LAKE PLACID — Lake Placid Central School District Superintendent Roger Catania will retire at the end of the school year.

The school’s Board of Education accepted a letter announcing his retirement at its regular meeting on Tuesday. Catania has served as the district’s superintendent since 2013, but he’s had ties to the school for far longer. He was a counselor at the high school for several years, starting in 1997.

The 58-year-old Saranac Lake resident plans to stay here after he retires and spend more time with his family.

“It was my sense that it was time to re-shift some priorities in my life, and maybe put my family a little higher than they have been,” he said.

Catania’s retirement will mark an end to a 37-year career in public education, which included a stint as a professor at Alfred University, and other teaching and counselor jobs at Gilchrist High School and the J.B. Thomas Junior High School in Oregon.

Catania returned to Lake Placid to take the superintendent’s role in a time when the school was facing challenges — both financial and administrative. He succeeded former superintendent Randy Richards, who became a controversial figure in Lake Placid after the middle-high school principal at the time, Katherine Mulderig, filed a federal Equal Employment Opportunity Commission complaint alleging he tried to reassign her to the elementary school for sexist reasons. The EEOC validated Mulderig’s complaint, but despite major backlash against Richards from the community, the school board did not remove him. When new school board members were elected, they chose not to renew Richards’ contract, and Catania was brought in to replace him.

Catania said the best part of his superintendent job has been interacting with all of the students.

“Absolutely the students make it all worthwhile,” he said. “The rewarding part is knowing that I helped shape and influence how our school will impact their lives, and I do my best to have the school be as valuable and meaningful an experience for them as it can possibly be.”

Even after all these years, Catania still starts his school days with greeting as many students as he can. At the start of every school year, Catania has always be seen outside both the middle-high school and the elementary school, high-fiving and greeting kids as they returned from their summer vacations.

“I’ll miss the students a tremendous amount,” he said.

“Any success I have had here is really thanks to the outstanding faculty and staff we have,” Catania added. “It’s really their work that makes all the difference. I have the pleasure of working alongside them. I have the pleasure of seeing just how good and talented they are, how much they care. Sometimes I’m in awe of all they can accomplish.

“I’m so grateful for the support that everybody has shown me, especially during these past eight years, that includes our students, parents and members of the community who interact with us at the school,” he said.

Catania also thanked the board of education for its support.

“We have a school board that has its priorities right,” he said. “The school board members focus on students and the interest of students. They have been so supportive of me, and I’m really grateful to them.

“Thank you, thank you, thank you to every member of our school community,” he said. “This has been a wonderful experience for me. I couldn’t have asked to be superintendent in a better place with better people.”

At the board’s meeting, President Richard Preston thanked Catania for his leadership.

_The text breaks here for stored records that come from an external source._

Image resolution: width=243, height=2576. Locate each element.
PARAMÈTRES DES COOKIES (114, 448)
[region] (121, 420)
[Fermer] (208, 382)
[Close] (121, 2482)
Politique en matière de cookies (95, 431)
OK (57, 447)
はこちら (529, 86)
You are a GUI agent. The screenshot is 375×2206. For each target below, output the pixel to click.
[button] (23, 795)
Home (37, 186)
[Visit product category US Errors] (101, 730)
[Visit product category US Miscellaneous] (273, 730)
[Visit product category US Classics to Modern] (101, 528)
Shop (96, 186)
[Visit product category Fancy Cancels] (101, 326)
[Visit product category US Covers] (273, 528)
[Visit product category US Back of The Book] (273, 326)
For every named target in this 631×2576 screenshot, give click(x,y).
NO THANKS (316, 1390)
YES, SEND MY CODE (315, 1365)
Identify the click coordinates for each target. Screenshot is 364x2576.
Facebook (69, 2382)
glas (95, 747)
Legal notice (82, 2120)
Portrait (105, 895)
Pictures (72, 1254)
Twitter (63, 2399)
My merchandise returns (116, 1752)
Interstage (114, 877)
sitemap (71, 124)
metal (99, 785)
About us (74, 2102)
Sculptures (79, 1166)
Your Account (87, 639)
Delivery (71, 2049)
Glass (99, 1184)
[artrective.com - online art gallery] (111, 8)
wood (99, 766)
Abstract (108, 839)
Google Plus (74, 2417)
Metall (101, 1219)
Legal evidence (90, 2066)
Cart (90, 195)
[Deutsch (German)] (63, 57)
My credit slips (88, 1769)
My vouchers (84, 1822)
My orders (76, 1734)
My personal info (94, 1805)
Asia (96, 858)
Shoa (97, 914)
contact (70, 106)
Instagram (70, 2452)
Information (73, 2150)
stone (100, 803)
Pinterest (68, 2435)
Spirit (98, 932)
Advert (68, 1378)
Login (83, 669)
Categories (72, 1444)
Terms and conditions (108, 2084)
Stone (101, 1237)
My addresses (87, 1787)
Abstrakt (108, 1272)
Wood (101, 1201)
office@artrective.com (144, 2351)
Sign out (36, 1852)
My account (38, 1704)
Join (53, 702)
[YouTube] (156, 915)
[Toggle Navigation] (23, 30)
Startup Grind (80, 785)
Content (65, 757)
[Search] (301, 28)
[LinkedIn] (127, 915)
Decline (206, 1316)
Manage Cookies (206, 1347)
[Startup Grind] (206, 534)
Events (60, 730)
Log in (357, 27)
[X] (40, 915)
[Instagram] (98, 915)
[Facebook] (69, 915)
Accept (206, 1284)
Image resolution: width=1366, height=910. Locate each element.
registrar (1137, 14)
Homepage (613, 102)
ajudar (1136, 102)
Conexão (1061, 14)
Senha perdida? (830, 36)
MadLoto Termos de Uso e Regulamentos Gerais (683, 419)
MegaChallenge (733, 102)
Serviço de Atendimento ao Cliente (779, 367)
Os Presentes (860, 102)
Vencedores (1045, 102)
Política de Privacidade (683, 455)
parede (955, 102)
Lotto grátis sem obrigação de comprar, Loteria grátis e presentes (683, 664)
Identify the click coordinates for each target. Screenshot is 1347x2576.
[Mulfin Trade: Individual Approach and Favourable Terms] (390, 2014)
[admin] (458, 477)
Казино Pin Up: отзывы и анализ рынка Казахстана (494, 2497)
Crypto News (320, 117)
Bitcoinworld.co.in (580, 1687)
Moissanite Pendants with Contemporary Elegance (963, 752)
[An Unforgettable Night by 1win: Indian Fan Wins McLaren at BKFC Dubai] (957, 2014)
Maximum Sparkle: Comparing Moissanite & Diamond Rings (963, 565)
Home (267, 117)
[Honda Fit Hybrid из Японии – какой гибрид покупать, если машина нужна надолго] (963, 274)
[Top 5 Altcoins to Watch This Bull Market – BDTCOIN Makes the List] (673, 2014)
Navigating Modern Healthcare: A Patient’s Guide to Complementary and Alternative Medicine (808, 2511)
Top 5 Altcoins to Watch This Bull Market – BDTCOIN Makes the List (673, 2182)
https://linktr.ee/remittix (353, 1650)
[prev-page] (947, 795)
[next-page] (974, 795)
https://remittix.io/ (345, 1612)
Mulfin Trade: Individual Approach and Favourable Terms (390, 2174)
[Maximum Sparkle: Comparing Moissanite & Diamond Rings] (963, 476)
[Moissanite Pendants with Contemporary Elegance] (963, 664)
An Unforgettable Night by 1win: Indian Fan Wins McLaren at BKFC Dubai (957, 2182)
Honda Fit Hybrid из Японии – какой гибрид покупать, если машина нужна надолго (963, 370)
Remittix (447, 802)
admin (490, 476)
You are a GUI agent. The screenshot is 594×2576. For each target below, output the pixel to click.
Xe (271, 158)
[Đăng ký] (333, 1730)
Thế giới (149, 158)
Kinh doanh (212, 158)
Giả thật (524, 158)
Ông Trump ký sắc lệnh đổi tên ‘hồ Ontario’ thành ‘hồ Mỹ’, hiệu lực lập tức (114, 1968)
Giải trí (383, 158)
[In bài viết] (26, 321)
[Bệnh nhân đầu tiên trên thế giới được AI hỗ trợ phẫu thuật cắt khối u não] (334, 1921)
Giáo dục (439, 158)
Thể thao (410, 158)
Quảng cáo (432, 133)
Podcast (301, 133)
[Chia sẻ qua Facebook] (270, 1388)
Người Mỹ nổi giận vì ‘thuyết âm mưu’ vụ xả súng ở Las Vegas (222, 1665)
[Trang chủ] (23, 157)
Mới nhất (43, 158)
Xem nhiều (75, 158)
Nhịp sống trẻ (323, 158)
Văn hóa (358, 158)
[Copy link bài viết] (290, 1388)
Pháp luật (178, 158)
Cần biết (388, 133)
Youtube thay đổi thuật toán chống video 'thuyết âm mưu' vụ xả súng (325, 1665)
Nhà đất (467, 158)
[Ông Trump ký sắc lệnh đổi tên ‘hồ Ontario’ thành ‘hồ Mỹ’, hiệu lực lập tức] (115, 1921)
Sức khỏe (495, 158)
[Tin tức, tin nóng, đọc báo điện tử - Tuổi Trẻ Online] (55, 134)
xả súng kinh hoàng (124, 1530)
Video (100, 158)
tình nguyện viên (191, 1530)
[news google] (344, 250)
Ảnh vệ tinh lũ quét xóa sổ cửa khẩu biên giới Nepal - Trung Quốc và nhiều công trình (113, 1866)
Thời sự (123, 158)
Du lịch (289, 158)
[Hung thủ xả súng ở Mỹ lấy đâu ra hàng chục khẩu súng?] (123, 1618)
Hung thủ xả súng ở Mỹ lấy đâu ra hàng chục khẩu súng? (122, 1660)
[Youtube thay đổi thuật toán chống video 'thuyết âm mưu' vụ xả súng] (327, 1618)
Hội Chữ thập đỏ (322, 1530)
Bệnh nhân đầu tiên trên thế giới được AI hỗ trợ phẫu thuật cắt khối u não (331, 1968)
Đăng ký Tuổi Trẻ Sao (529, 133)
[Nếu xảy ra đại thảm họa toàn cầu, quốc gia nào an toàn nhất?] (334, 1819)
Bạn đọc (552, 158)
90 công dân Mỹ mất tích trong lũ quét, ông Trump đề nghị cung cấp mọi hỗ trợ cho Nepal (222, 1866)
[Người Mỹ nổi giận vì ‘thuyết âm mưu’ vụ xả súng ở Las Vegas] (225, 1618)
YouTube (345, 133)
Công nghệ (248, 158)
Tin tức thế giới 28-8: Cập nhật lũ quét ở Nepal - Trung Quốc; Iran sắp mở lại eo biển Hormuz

“When I chose to run for school board, I was asked if I was serious, followed by, ‘Are you crazy? The school is a mess.’ By the time I began my tenure here, I sat on the board and I said, ‘Where is the mess?'” Preston told Catania. “That’s due to the fact that in the short time that you were here, you managed to stabilize the district fairly rapidly.

“Thank you for your years of service. Thank you for the solid ground you’re leaving us with.”